Туркестанские повести - Николай Борискин 11 стр.


Мы не знали, как ухаживать.

- Э-э, да вы, я вижу, парни из робкого десятка. Валя, давайте ваш беретик и принимайтесь раскладывать варенье. - Капитан осторожно подтолкнул девушку к столу. - Вот так. Ритуля, неси хлеб и нож!

Загремела посуда, тоненько засвистел чайник. Валя сервировала стол, налила пять маленьких пиалушек чая.

- Пожалуйста! - Она чуть наклонила пышноволосую голову, нешироко развела руки и улыбнулась большими синими глазами. Может быть, вот так мило она приглашала гостей дома, в своей семье, а может, только мечтала об этом, и теперь эта мечта доставляет ей удовольствие.

Я сделал неожиданное для себя открытие: Валя красивее Людмилы. Не оттого ли это, что Люда слишком далеко от меня и образ ее стушевывается расстоянием и временем? Потихоньку достал фотографию, на которой она прислонилась к белому стволу березки. Мысль, что Валя все-таки чем-то симпатичнее, смутила меня: болван, только вчера писал ей, душу открыл нараспашку, а сегодня сравнивать взялся…

Нас пятеро за столом. Валя рядом с малышкой, капитан возле меня, а Виктор за мной, в самом углу. Сел он туда не без умысла. Загородившись чайником, рисовал Валю. Мне он показал кулак: молчи!

- А мы тут занимались рационализацией, Валентина Сергеевна. - Тарусов взял Витькин чертеж и стал объяснять Лесновой устройство будущего навеса.

Сам случай пришел на помощь моему другу. Он рисовал девушку в профиль, с чуть наклоненной головой. Чтобы создать ему условия, я приподнялся и заслонил его от капитана, поддакивая, где надо и не надо, то Лесновой, то комбату.

- Да что же это я, - спохватился Тарусов, - вместо чаепития техническую конференцию открыл. Берите, друзья, варенье, масло, хлеб…

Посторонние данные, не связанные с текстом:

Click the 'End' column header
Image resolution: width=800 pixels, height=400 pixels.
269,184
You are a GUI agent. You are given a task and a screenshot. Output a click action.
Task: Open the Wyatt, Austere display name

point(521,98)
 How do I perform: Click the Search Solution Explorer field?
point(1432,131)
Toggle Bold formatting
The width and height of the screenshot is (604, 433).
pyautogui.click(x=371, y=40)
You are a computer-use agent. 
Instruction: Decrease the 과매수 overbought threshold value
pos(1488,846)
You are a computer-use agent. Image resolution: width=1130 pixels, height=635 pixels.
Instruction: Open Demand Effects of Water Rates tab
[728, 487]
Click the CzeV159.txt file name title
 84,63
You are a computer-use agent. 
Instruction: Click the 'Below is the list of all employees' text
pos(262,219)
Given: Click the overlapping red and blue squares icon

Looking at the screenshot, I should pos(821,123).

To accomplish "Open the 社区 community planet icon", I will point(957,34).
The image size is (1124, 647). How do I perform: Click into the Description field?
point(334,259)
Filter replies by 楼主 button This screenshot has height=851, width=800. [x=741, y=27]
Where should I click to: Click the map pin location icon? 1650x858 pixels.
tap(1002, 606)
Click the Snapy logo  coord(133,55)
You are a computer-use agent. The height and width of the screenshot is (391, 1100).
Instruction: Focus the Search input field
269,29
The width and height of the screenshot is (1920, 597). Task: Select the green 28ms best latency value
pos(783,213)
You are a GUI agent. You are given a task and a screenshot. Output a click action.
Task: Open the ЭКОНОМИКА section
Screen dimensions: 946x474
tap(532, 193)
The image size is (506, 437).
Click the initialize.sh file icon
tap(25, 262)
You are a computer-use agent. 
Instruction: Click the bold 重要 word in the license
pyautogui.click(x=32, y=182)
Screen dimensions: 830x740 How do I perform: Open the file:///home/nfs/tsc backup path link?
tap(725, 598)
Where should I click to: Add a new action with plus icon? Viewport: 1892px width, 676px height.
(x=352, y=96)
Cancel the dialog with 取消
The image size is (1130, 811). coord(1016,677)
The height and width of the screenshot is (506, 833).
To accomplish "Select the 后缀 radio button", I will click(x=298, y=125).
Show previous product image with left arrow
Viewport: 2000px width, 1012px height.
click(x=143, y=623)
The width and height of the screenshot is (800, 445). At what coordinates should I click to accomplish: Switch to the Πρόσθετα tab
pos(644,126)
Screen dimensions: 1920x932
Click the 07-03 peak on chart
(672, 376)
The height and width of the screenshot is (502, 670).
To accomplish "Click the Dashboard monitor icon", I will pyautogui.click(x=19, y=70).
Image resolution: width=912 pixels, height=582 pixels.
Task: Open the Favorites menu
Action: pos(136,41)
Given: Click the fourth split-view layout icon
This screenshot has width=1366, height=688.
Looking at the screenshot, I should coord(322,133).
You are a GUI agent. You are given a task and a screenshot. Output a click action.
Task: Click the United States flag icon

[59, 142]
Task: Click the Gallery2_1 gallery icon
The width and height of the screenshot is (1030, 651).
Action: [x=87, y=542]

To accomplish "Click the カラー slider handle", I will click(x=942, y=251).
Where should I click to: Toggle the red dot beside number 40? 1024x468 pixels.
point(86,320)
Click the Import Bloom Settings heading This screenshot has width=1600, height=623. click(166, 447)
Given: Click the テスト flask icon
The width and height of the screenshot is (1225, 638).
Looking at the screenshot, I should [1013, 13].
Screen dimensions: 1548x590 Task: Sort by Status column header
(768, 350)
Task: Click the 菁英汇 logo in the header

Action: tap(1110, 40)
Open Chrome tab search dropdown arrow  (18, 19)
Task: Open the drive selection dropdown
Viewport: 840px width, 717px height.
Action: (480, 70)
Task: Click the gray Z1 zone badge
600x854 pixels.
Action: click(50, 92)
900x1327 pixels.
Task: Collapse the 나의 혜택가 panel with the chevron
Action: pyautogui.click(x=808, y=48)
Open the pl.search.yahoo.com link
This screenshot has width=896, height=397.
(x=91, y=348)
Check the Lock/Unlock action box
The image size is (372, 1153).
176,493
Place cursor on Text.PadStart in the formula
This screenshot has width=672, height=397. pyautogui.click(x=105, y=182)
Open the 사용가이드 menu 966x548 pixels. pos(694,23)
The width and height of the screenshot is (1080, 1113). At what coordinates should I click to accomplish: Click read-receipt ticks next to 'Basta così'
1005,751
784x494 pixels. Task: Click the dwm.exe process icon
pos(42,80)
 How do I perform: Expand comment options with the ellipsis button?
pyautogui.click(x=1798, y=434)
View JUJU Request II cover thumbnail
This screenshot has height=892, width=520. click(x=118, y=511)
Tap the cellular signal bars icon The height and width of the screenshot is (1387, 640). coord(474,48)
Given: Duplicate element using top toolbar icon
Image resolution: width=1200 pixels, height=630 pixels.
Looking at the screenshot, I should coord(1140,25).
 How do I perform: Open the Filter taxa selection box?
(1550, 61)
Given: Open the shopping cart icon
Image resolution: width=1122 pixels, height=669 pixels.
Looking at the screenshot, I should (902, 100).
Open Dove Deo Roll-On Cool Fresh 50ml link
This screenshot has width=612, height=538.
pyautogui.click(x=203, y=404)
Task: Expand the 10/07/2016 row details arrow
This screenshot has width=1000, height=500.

- А ты почему чай не пьешь, Виктор? - спросил хозяин дома.

- Как? Уже вторую пиалу, - нагло соврал тот.

Я поспешил налить ему.

- А я уж думал, не нравится, - благодушно заметил капитан.

Чтобы доказать обратное, Другаренко схватил пиалу, хлебнул и дико вытаращил глаза.

- Хи-хи-хи, - уронила смешок Рита. - Дядя обжегся. Смотрите, смотрите, аж слезы брызнули… Хи-хи-хи…

Я хотел поддержать юную хозяйку, но только было хмыкнул, как получил тумака в бок: Витьке не до смеха.

- Ну как ваша учеба? - обратился Тарусов к Вале. - Кажется, вы в техникуме связи? - О, капитан дипломат. Он же знает, что она учится на последнем курсе. Просто отвлекает внимание от неловко чувствующего себя Другаренко.

- Если не кривить, то тяжеловато, - ответила Леснова. - Особенно сейчас…

Дрогнул голос. Погрустнели глаза. Валя опустила голову. И капитан, и я знали, почему она сказала "особенно сейчас". Все Бытнов… Но Тарусов и тут не сплоховал:

- Еще бы не тяжеловато! - поспешно воскликнул он. - Служба, учеба. И не просто учеба, а на дипломном году. Это не шуточки. Молодец, Валентина Сергеевна! Дадим отпуск - и все будет в порядке. Может, вам сейчас чем-нибудь надо помочь?

Валя покачала головой, вздохнула и тихо ответила:

- Нет, не беспокойтесь, Павел Петрович.

Кризис миновал. Другаренко поднялся и показал законченный рисунок Лесновой. Первой соскочила с места Рита. Она выхватила у Виктора лист бумаги и, прыгая на одной ножке, радостно закричала:

- Ой, ой, как вылитая! Кра-си-ва-я! Пап, правда?

Портрет и в самом деле получился удачным. Валя смутилась, а капитан заметил:

- Я-то думал, ты и вправду чаем был занят, выручал, когда обжегся… Оказывается, вот оно что! Похоже, очень похоже.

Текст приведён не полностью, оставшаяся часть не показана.